Tuesday and Thursday, 9:30 ~ 10:50, Kauke 243
The course is about history only in so far as “The struggle of man against power”, in the words of Czech novelist Milan Kundera, “is the struggle of memory against forgetting”. It exposes a chronology which may very well be called in to question as a mythology to narrate the China of the twentieth-century dating back to the Republican Revolution (1911), the May Fourth Movement (1919), and the Cultural Revolution (1966-76) to save the Chinese culture from itself. This course revisits key events in China in the context of global communism that is both a crisis and enlightenment in Chinese consciousness. In addition to memoirs, biographies and works of fiction, reading list also includes writings by Hegel and Marx to understand China’s complex relations to the Enlightenment. The course addresses the questions of modernity and world history as powerful processes to redefine the ideas of social justice and democracy. [AH], [GE], [SJ].

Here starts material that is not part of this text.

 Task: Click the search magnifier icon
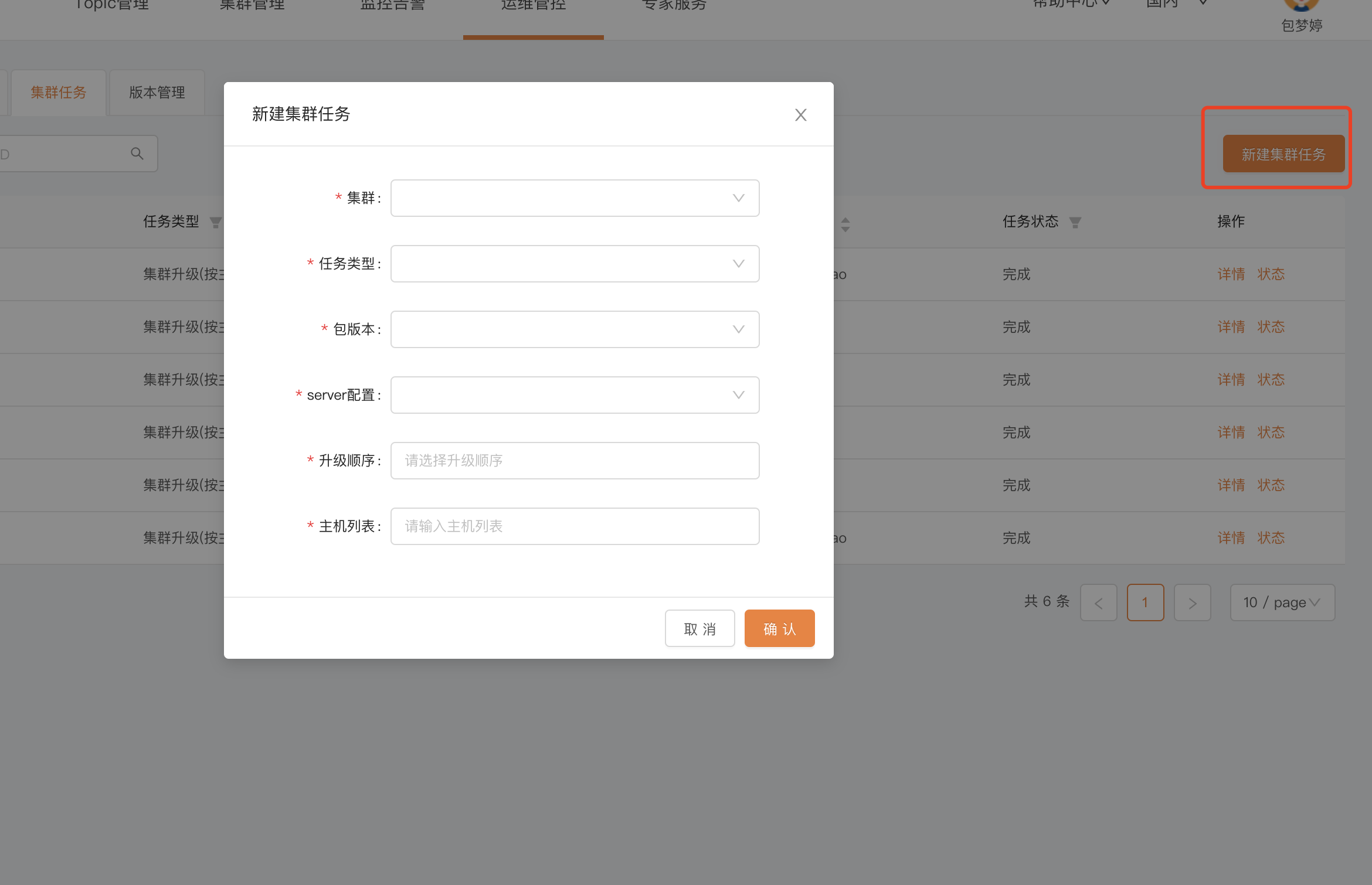[x=137, y=154]
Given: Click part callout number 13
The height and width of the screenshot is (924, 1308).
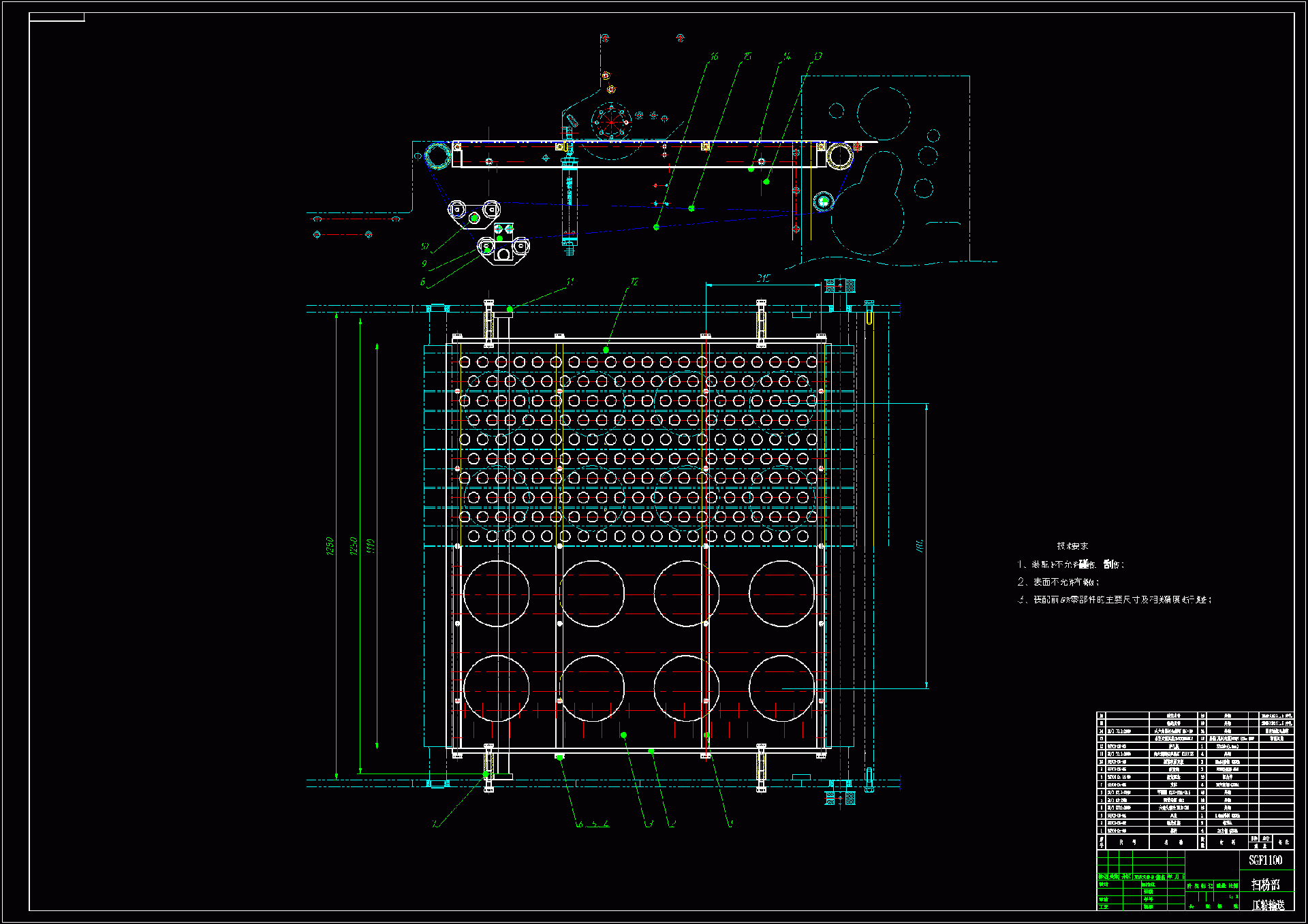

The objective is for everybody to develop a handle to modern Chinese history short of making it a history course. As John Ruskin (1819-1900) said, “Great nations write their autobiographies in three manuscripts, the book of their deeds, the book of their words and the book of their art. Not one of these books can be understood unless we read the two others, but of the three the only trustworthy one is the last”. For this reason, we all need to come up with our own approaches to and interpretations of the manuscripts that are windows into the spiritual life of modern China.